[Saved entries]
Start of Block
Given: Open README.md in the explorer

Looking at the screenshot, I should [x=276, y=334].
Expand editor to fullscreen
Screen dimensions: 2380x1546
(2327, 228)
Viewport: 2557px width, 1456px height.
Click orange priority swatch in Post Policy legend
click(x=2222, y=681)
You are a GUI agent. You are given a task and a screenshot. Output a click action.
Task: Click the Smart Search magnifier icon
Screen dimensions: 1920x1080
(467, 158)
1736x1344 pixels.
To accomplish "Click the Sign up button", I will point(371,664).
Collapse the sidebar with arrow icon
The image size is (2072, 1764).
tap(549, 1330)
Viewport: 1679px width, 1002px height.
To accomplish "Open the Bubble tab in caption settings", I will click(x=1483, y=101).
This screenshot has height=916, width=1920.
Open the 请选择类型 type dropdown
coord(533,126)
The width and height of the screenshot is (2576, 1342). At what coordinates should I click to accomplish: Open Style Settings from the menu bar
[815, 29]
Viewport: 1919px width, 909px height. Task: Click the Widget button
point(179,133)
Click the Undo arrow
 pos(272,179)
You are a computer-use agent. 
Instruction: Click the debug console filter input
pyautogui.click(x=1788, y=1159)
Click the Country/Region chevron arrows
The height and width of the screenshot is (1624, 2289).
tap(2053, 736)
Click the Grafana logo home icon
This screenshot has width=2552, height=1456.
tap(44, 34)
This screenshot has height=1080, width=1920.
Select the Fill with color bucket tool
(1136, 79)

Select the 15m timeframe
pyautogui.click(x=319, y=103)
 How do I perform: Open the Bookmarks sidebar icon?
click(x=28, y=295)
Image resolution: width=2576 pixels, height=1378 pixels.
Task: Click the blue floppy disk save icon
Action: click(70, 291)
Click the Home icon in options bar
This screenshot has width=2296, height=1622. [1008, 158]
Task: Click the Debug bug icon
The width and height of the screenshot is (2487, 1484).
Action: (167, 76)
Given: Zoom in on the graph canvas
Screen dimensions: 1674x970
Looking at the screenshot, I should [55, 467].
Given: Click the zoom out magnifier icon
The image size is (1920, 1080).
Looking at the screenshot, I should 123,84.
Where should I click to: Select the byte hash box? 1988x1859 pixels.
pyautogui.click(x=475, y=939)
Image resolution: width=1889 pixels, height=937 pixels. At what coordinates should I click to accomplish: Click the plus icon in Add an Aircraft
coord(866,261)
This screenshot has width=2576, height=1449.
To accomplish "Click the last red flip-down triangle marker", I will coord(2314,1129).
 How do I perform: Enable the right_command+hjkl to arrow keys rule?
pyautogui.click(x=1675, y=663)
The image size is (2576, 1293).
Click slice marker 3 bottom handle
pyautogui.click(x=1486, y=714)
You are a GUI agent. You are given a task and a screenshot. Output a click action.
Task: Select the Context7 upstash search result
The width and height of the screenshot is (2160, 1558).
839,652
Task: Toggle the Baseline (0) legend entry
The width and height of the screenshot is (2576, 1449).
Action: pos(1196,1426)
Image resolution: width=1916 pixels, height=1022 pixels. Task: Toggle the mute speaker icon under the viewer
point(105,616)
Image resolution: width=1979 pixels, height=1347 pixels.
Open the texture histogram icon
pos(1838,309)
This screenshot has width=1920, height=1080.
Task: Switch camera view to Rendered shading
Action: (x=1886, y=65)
End of Block
> _The problem_: Please give the number of lines above that include the string "magnifier", with nothing added.

> _Your response_: 2